**Required action**
Collect each line of the records containing the string "Inner".

[Pixel coordinate grounding data]
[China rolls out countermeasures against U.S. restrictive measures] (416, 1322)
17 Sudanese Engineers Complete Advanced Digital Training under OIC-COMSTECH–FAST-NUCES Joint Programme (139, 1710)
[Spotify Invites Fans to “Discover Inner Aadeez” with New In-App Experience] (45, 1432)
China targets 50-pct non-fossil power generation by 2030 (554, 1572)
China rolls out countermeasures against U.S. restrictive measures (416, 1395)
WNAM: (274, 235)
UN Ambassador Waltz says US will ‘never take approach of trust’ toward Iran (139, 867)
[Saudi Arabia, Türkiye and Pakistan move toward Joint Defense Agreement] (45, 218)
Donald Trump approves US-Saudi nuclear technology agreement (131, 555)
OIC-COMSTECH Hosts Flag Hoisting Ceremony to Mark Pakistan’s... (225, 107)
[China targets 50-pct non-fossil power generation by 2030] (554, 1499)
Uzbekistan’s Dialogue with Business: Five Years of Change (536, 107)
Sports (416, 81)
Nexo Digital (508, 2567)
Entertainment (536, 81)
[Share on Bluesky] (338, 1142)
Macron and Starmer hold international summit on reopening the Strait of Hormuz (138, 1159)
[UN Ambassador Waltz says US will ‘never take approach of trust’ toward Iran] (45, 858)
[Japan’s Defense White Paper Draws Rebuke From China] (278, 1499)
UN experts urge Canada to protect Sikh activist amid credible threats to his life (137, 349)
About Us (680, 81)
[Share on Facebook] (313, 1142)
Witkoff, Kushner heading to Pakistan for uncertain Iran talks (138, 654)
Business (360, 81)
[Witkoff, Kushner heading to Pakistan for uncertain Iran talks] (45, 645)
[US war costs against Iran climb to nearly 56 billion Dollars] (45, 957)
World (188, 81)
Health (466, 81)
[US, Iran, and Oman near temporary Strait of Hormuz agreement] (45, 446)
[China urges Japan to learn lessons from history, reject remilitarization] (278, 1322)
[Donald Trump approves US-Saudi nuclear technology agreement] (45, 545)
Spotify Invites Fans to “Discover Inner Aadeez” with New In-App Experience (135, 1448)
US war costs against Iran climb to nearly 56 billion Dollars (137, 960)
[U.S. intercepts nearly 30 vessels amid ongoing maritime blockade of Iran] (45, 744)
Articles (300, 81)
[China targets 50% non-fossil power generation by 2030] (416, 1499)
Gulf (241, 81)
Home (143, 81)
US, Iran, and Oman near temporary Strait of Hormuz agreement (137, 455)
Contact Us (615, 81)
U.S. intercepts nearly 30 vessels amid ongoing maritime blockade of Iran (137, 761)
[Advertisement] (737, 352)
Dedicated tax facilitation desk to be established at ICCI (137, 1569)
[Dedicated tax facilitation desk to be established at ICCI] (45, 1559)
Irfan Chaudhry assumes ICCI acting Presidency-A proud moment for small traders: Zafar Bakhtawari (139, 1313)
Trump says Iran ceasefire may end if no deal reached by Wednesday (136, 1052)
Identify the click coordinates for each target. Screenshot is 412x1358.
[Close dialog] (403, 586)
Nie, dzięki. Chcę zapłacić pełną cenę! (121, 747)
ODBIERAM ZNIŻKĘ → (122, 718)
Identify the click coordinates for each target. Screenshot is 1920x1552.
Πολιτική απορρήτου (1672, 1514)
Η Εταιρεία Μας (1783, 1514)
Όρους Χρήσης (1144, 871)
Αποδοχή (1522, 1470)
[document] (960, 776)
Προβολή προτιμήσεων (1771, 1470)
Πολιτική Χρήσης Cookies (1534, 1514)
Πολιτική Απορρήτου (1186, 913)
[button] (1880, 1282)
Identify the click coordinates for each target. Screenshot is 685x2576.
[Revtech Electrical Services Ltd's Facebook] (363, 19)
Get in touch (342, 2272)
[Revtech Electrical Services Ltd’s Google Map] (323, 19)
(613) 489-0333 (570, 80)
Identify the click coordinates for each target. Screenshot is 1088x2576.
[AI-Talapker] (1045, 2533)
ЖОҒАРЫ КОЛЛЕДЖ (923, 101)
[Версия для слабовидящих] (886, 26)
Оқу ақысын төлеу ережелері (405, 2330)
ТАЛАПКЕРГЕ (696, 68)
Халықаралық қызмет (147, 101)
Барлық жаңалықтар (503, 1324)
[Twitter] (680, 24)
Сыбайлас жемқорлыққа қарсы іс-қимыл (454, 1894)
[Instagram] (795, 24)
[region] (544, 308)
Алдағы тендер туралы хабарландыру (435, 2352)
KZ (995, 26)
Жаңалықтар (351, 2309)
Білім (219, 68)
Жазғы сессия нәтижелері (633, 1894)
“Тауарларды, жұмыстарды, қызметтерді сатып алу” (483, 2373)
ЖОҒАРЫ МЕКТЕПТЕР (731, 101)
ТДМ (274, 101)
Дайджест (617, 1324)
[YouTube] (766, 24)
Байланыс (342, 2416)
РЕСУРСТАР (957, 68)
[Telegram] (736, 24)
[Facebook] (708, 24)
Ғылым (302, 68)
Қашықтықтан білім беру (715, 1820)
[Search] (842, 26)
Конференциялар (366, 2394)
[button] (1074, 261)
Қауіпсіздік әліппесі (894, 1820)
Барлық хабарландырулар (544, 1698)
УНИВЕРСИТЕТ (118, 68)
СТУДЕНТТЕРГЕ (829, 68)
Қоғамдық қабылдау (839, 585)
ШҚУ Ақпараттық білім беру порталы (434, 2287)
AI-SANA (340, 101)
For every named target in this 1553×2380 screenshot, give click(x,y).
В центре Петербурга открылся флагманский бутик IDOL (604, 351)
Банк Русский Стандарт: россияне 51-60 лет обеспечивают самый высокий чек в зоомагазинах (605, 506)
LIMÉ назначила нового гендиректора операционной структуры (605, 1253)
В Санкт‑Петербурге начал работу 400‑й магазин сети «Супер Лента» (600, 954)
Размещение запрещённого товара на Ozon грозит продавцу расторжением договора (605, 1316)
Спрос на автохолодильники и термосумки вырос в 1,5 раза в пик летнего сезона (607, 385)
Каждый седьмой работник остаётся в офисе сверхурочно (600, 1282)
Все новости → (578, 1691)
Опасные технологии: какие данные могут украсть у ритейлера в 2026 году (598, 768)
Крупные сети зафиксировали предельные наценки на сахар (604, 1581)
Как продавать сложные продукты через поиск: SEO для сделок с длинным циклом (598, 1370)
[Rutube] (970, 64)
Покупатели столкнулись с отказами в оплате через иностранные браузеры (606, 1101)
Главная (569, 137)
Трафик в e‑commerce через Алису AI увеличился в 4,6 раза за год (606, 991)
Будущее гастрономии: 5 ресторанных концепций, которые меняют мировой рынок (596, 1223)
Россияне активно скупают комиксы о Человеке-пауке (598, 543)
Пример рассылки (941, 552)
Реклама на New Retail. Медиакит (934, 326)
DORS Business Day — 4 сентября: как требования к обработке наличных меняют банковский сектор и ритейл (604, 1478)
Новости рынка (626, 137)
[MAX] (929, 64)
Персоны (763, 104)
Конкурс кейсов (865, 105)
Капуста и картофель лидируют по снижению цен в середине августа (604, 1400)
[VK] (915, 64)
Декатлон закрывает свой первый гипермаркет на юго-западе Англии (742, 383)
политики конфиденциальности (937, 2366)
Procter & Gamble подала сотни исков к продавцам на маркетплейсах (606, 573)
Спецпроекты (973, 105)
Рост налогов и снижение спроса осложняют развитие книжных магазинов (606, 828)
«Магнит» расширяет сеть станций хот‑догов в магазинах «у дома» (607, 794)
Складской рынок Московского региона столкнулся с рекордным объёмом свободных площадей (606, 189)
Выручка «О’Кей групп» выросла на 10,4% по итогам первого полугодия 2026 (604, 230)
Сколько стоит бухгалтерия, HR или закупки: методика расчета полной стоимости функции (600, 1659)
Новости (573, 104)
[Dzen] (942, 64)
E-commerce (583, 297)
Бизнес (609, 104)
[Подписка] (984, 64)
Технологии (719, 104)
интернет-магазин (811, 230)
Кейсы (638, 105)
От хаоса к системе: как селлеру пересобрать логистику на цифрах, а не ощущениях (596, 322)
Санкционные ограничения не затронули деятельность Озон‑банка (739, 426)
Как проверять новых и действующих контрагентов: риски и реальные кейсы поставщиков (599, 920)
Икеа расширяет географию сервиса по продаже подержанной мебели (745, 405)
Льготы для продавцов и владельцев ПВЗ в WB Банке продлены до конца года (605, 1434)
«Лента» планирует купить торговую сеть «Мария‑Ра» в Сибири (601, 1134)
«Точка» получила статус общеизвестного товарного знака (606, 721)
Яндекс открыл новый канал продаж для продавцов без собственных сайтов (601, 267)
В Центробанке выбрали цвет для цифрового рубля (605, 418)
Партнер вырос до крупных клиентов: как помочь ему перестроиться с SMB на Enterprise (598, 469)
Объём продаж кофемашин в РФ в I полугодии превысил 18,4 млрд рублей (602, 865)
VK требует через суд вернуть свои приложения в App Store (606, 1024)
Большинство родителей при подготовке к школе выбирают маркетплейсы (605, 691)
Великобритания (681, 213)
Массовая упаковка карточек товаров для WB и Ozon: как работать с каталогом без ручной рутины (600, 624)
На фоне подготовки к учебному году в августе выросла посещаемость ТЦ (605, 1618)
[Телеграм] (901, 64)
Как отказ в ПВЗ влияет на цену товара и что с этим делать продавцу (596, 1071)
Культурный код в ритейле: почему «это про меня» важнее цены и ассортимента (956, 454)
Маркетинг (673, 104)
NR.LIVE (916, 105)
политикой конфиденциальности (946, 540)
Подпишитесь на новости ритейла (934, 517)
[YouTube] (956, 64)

**Response below**
[Spotify Invites Fans to “Discover Inner Aadeez” with New In-App Experience] (45, 1432)
Spotify Invites Fans to “Discover Inner Aadeez” with New In-App Experience (135, 1448)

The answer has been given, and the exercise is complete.